══ TASK INPUTS ══

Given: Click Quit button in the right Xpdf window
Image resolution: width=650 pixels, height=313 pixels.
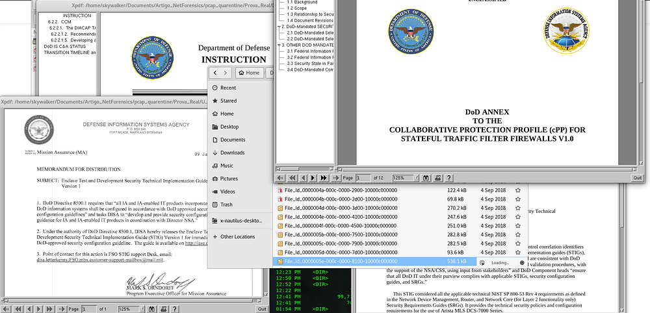Looking at the screenshot, I should point(638,177).
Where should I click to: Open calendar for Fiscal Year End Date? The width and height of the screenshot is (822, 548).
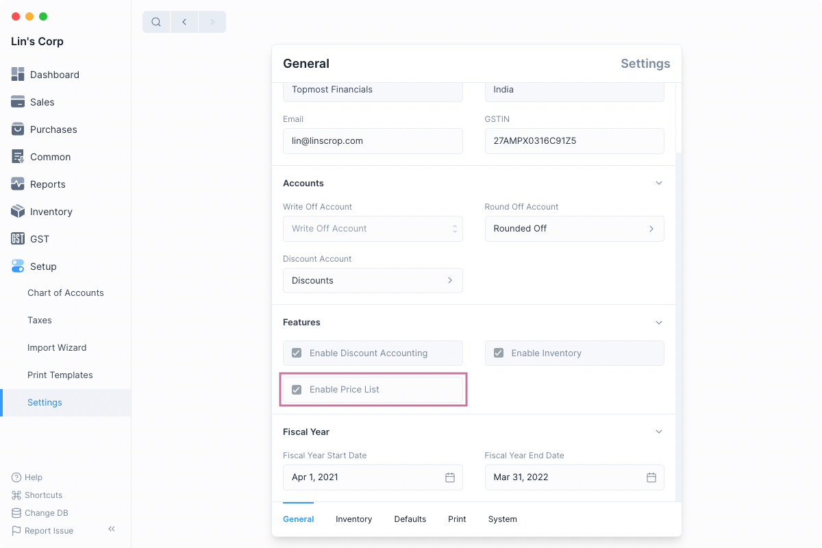[651, 477]
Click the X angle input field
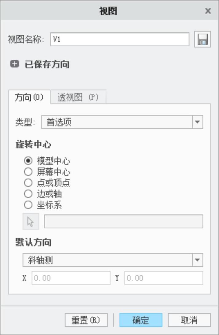This screenshot has height=335, width=219. pyautogui.click(x=71, y=278)
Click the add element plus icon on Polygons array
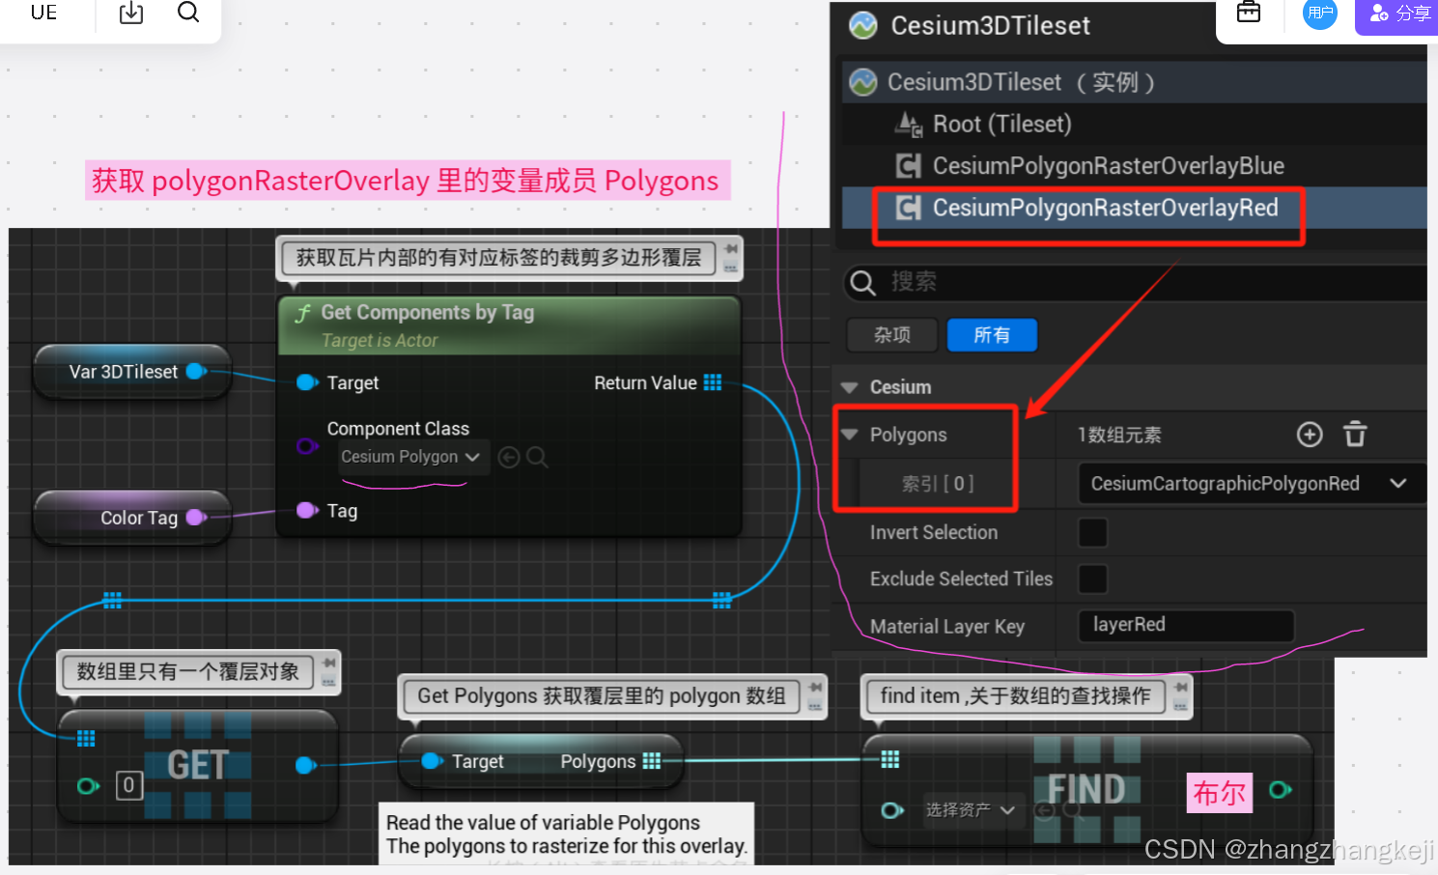1438x875 pixels. tap(1310, 434)
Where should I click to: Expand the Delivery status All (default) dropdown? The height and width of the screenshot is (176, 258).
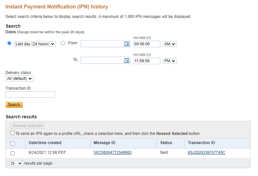click(20, 79)

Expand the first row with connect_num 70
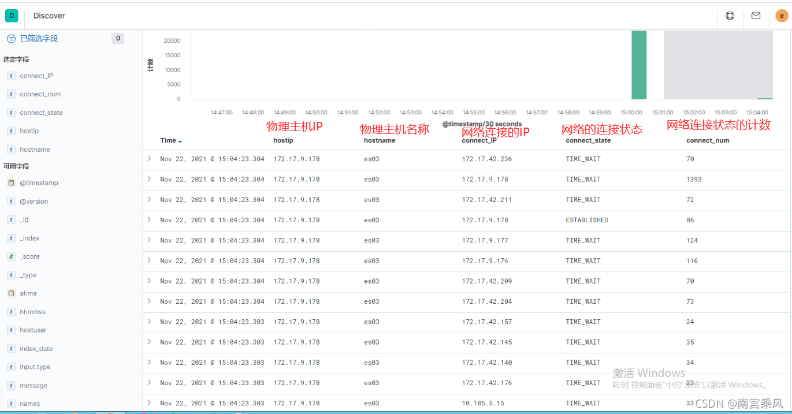click(x=149, y=158)
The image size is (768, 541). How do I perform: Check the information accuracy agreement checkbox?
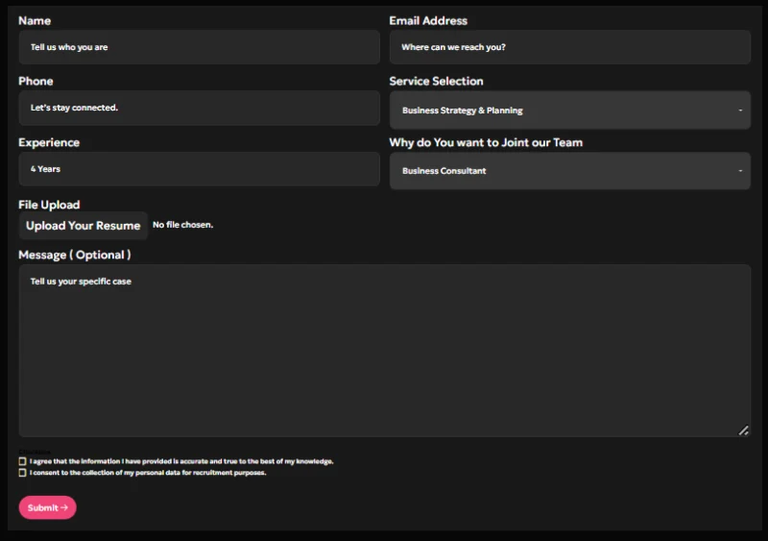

═══

__PROBLEM__:
Working down from the line with "Click the add", copy each line exactly until the last line of the entries, which is also included. Omit the pictures.

__SOLUTION FOR THIS TASK__:
Click the add element plus icon on Polygons array
1438x875 pixels. tap(1310, 434)
Where should I click to: Expand the Delivery status All (default) dropdown? The height and width of the screenshot is (176, 258).
click(20, 79)

Expand the first row with connect_num 70
click(x=149, y=158)
The image size is (768, 541). How do I perform: Check the information accuracy agreement checkbox?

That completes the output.